3xx3 (Letter from Col. William Martin, son of Brigadier General Joseph Martin to Lyman C. Draper - transcribed by William Kent Martin)
Dixon Spring Tenn. 4th of June 1842
D Sir,
On my return home lately from a long journey to the south, I found a letter from my brother John C. Martin of Cannon County, enclosing one from you to him, informing that you were collecting materials, for the purpose of writing out & publishing, Biographical Sketches of distinguished Pioneers of the West and requested him to furnish you with the life & public services of his father (& my father) General Joseph Martin. And my brother presuming that from my age (being much older than him) that I would know more of the particulars than he and has referred it to me.

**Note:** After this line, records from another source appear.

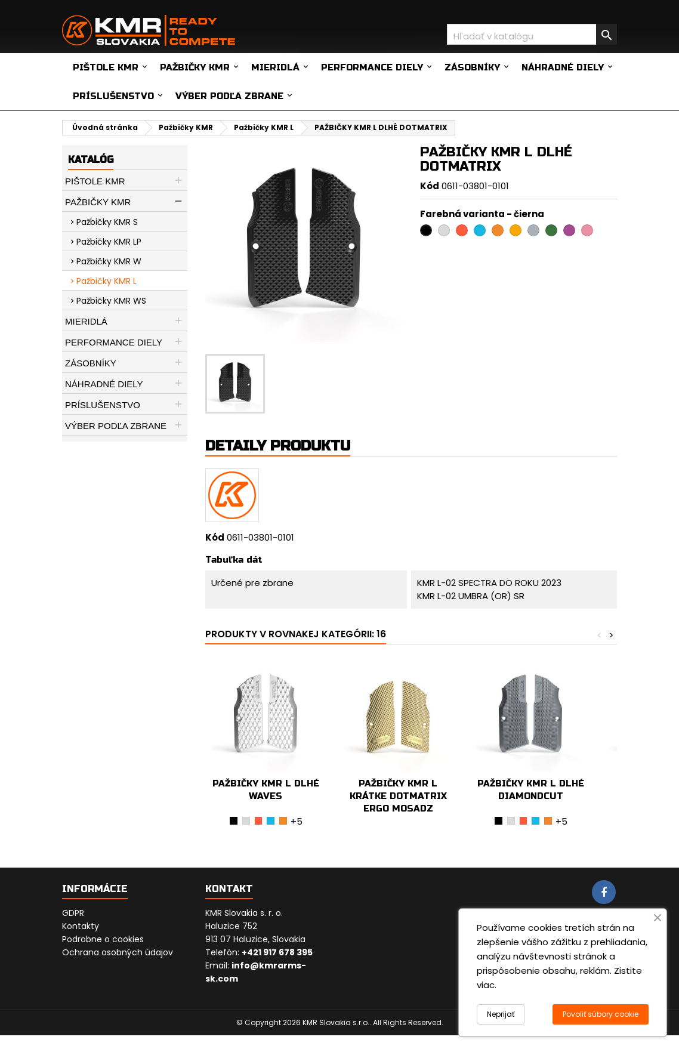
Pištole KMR (105, 67)
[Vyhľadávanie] (532, 34)
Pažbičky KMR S (107, 222)
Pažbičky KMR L (106, 281)
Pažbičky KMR (195, 67)
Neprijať (500, 1014)
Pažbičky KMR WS (111, 301)
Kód (429, 186)
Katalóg (90, 159)
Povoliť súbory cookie (600, 1014)
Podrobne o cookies (103, 939)
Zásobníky (472, 67)
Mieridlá (275, 67)
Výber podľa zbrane (229, 96)
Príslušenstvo (113, 96)
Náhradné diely (562, 67)
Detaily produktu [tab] (277, 446)
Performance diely (372, 67)
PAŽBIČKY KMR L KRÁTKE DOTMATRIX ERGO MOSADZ (398, 796)
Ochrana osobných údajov (117, 952)
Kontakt (229, 888)
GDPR (73, 913)
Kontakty (80, 926)
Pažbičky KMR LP (108, 242)
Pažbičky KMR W (108, 261)
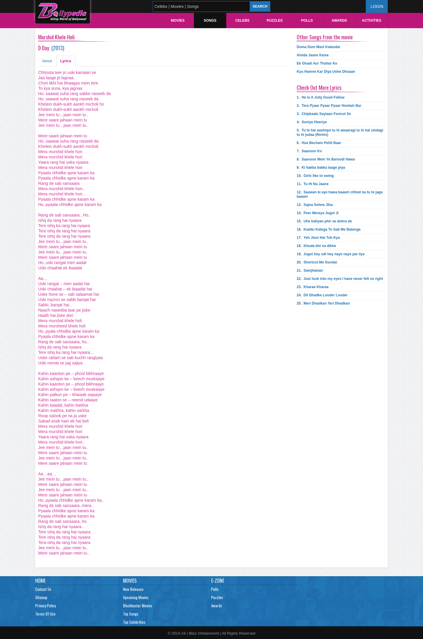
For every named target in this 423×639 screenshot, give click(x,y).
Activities (371, 20)
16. (328, 229)
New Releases (133, 589)
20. (317, 262)
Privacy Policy (45, 605)
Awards (339, 20)
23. (312, 287)
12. (339, 194)
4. (312, 122)
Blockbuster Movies (137, 605)
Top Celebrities (134, 622)
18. (316, 246)
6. (319, 143)
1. (321, 97)
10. (315, 176)
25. (323, 303)
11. (313, 184)
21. (310, 270)
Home (40, 580)
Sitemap (41, 597)
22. (340, 279)
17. (318, 238)
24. (322, 295)
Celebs (242, 20)
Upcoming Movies (136, 597)
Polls (307, 20)
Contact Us (43, 589)
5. (340, 132)
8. (326, 159)
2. (329, 106)
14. (318, 213)
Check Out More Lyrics (319, 87)
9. (321, 167)
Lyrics (65, 61)
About (47, 61)
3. (324, 114)
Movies (178, 20)
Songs (210, 20)
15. (324, 221)
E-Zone (217, 580)
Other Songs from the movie (325, 37)
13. (315, 205)
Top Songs (130, 614)
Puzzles (275, 20)
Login (376, 6)
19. (331, 254)
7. (309, 151)
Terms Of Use (45, 614)
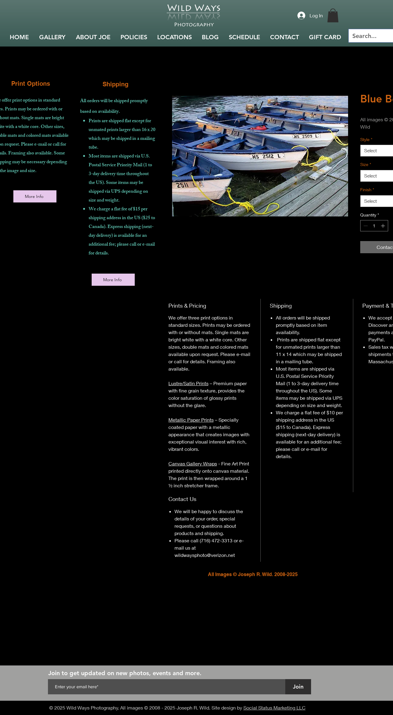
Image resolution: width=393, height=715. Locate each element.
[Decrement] (365, 225)
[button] (333, 15)
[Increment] (383, 225)
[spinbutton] (374, 225)
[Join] (298, 686)
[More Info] (34, 196)
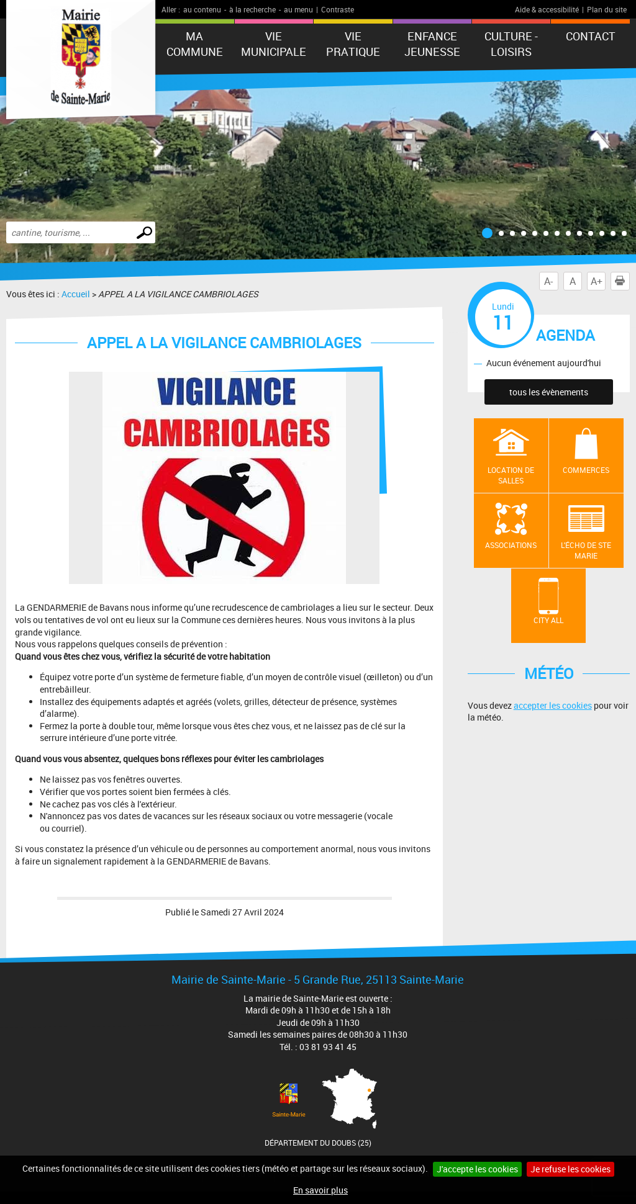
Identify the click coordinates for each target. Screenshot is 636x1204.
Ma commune (194, 44)
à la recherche (252, 9)
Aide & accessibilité (547, 9)
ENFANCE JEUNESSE (432, 44)
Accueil (75, 294)
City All (548, 620)
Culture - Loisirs (511, 44)
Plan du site (607, 9)
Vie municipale (273, 44)
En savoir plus (320, 1190)
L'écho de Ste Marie (586, 550)
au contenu (202, 9)
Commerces (586, 470)
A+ (596, 281)
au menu (298, 9)
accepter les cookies (553, 705)
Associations (511, 545)
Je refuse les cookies (570, 1169)
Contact (591, 36)
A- (548, 281)
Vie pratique (353, 44)
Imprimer (622, 281)
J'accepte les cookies (477, 1169)
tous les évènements (548, 392)
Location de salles (511, 475)
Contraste (337, 9)
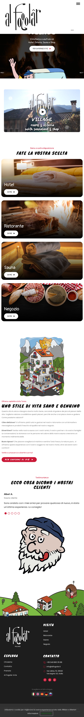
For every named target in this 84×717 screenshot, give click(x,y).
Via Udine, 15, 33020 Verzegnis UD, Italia (55, 672)
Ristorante (14, 226)
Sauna (9, 267)
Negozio (11, 309)
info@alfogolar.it (54, 666)
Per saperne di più (42, 49)
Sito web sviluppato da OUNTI (10, 713)
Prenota (7, 670)
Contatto (8, 666)
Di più (11, 192)
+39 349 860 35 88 (54, 662)
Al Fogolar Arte (10, 675)
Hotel (9, 184)
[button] (5, 513)
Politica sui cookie (72, 711)
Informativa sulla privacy (68, 709)
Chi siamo (8, 662)
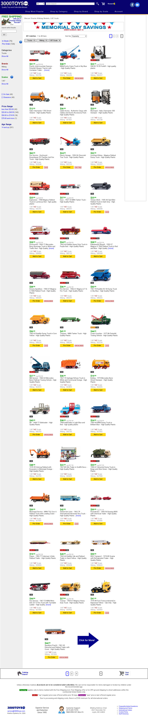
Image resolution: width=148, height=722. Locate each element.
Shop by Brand (81, 11)
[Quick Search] (70, 3)
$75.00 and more (8, 118)
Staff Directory (123, 714)
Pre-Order (6, 44)
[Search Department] (40, 3)
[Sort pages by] (79, 36)
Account (119, 11)
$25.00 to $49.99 (8, 112)
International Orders (125, 710)
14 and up (5, 127)
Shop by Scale (101, 11)
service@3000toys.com (16, 711)
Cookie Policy (123, 712)
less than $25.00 (8, 109)
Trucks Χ (31, 41)
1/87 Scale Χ (54, 41)
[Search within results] (9, 31)
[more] (46, 70)
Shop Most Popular (34, 11)
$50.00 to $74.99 (8, 115)
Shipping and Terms (125, 708)
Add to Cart (37, 78)
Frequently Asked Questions (128, 706)
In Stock (5, 41)
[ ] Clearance (6, 97)
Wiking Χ (43, 41)
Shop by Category (59, 11)
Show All (5, 56)
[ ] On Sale (5, 94)
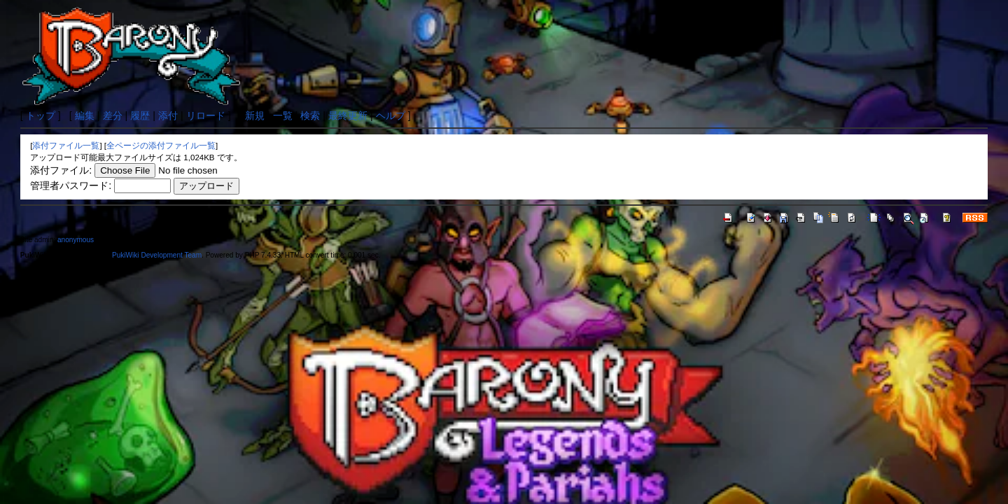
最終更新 (348, 115)
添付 (168, 115)
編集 (84, 115)
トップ (40, 115)
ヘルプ (390, 115)
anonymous (75, 240)
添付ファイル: (61, 170)
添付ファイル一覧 (65, 145)
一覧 (283, 115)
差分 (112, 115)
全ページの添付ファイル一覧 (161, 145)
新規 (255, 115)
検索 (310, 115)
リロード (205, 115)
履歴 (140, 115)
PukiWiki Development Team (157, 255)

I am therefore about to undertake, tho as I am quite old, I write with great difficulty, as you readily see by this scroll. I am one of my fathers oldest children, was in active life many years before his death. Was with him much in his western enterprises, and in addition he gave me a history of his early life. So that I will be able to furnish pretty fully the particulars you wish. This however will be unavoidably tedious from the difficulty with which I write, & the venerableness of his character. I am much pleasured that this Biographical work is undertaken, & by one too, so competent, as I suppose you to be from what ex Governor Campbell of Va, has said of you in a letter to me on the same subject. He is anxious that this work should be prosecuted, & is disposed to give it all the facilities in his power. Some of his own ancestry came within the purview of your work. They were contemporaries and intimate friends of my father. It must be gratifying to every patriot to see the memory of those great & valuable men, who done so much, and suffered so much for the west, snatched, as it were, from oblivion & held up as a memento to after generations. And I am peculiarly gratified that my venerable father will not be, as I believe by any means, the least luminous in his mighty galaxy. I expect it will be some two or three weeks, before I can forward my manuscript as after I have scribbled it off, it will have to be copied into a fair hand, so that you read it.